P Mana DOI = DO dari sampel yang diencerkan segera setelah persiapan


[mg / L], DOF = DO sampel diencerkan setelah 5 hari inkubasi pada 20 ° C
[mg / L],
P = volumetrik fraksi desimal dari sampel yang digunakan.
2.3.2 Jumlah total padatan tersuspensi [TSS] tes TSS dilakukan untuk menentukan
efisiensi bio-filter pada perangkap padatan tersuspensi di dalam sistem.
Sebuah wellmixed sampel disaring melalui filter standar ditimbang kaca-
serat dan residu ditahan pada filter dikeringkan hingga berat konstan dari
103 ° C sampai 105 ° C. Peningkatan berat filter mewakili total padatan
tersuspensi. Jika bahan ditangguhkan menyumbat filter dan memperpanjang
filtrasi, mungkin perlu untuk meningkatkan diameter filter atau mengurangi
volume sampel.
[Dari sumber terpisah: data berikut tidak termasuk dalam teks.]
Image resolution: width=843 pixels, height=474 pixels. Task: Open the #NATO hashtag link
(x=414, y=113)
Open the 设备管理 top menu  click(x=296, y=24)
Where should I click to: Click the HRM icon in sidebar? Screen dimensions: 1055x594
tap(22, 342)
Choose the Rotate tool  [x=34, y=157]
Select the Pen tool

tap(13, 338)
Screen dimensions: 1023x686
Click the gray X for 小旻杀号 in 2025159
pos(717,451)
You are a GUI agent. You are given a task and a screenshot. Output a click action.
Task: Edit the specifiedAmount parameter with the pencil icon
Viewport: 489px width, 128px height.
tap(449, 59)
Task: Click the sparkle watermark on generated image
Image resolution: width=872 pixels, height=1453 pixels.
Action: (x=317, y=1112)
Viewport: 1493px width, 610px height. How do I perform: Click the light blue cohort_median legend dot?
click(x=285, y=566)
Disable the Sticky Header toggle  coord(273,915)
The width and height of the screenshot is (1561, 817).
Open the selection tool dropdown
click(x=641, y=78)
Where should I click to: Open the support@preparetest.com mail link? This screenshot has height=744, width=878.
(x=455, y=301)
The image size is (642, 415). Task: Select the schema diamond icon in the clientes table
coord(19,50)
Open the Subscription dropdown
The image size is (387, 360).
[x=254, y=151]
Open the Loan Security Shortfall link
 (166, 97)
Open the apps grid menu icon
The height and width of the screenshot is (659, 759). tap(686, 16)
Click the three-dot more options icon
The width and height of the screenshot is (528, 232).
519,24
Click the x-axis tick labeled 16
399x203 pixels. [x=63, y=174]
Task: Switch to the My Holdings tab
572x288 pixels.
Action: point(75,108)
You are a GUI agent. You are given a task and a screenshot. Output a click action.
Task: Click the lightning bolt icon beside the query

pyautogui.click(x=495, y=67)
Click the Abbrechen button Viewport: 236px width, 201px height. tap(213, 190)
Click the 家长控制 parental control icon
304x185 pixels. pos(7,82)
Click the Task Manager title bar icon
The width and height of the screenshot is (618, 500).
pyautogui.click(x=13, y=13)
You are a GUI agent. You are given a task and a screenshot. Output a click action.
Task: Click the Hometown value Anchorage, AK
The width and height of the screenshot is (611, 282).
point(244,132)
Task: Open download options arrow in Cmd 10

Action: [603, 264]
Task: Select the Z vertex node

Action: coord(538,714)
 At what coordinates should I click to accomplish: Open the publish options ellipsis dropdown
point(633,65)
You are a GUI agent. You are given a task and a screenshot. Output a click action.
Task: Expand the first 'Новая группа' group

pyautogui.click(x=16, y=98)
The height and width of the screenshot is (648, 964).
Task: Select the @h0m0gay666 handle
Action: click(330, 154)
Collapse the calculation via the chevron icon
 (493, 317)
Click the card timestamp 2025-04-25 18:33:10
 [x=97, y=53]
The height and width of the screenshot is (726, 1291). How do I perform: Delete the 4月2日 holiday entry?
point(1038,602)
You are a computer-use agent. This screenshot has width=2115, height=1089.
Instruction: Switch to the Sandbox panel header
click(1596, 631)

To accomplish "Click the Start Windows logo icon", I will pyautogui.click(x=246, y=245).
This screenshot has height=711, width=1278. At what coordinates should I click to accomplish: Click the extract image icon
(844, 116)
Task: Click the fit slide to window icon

Untuk mendapatkan perkiraan dari total ditangguhkan
 padatan, perbedaan antara padatan terlarut total dan total padatan dihitung
dengan menggunakan persamaan seperti yang ditunjukkan di bawah ini
[16]. [A - B] x 1000 Total Suspended Solids
[mg / L] = [2] ---------------------------------
Contoh Volume [ml] Di mana A = berat filter + residu dikeringkan [mg], B
= berat filter [mg]. http://astonjournals.com/faj Pasal 6 Penelitian 3. Hasil
dan Diskusi 3.1 Direksi Kebutuhan oksigen biokimia [Direksi] penentuan
secara umum telah diakui sebagai yang paling sesuai dan sensitif tes untuk 
deteksi dan pengukuran polusi. Ini telah lama diadopsi sebagai yang paling
Indeks kimia yang bisa dipercaya mengenai keadaan sebenarnya dari sungai
[17]. Telah ditemukan bahwa jika angka BOD lakukan tidak melebihi 4 mg
/ L air bebas dari tanda-tanda polusi. Komisi Royal terkenal klasifikasi
sungai sesuai dengan nilai-nilai BOD ditemukan dapat diterapkan di
  perairan di Malaysia [18] observasi. Sebelum instalasi [Hari 0] bio-filter,
nilai BOD itu tinggi [90 mg / L] dan ini Kondisi ini diklasifikasikan sebagai
sangat tidak tercemar sesuai dengan standar kualitas air untuk akuakultur 
Hal ini mengakibatkan konsentrasi tinggi senyawa organik di dalam kolam.
Kondisi ini akan mendorong mikroorganisme di dalam kolam untuk 
melakukan pekerjaan mereka dengan menguraikan materi organik menjadi
non-berbahaya zat. Kegiatan ini membutuhkan mikroorganisme untuk 
mengkonsumsi banyak oksigen dengan demikian, menurunkan terlarut
oksigen dan meningkatkan tingkat Direksi. Pada hari pertama bio-filter 
 

yang dipasang dan dioperasikan [Hari 1], BOD menurun menjadi 48 mg / L.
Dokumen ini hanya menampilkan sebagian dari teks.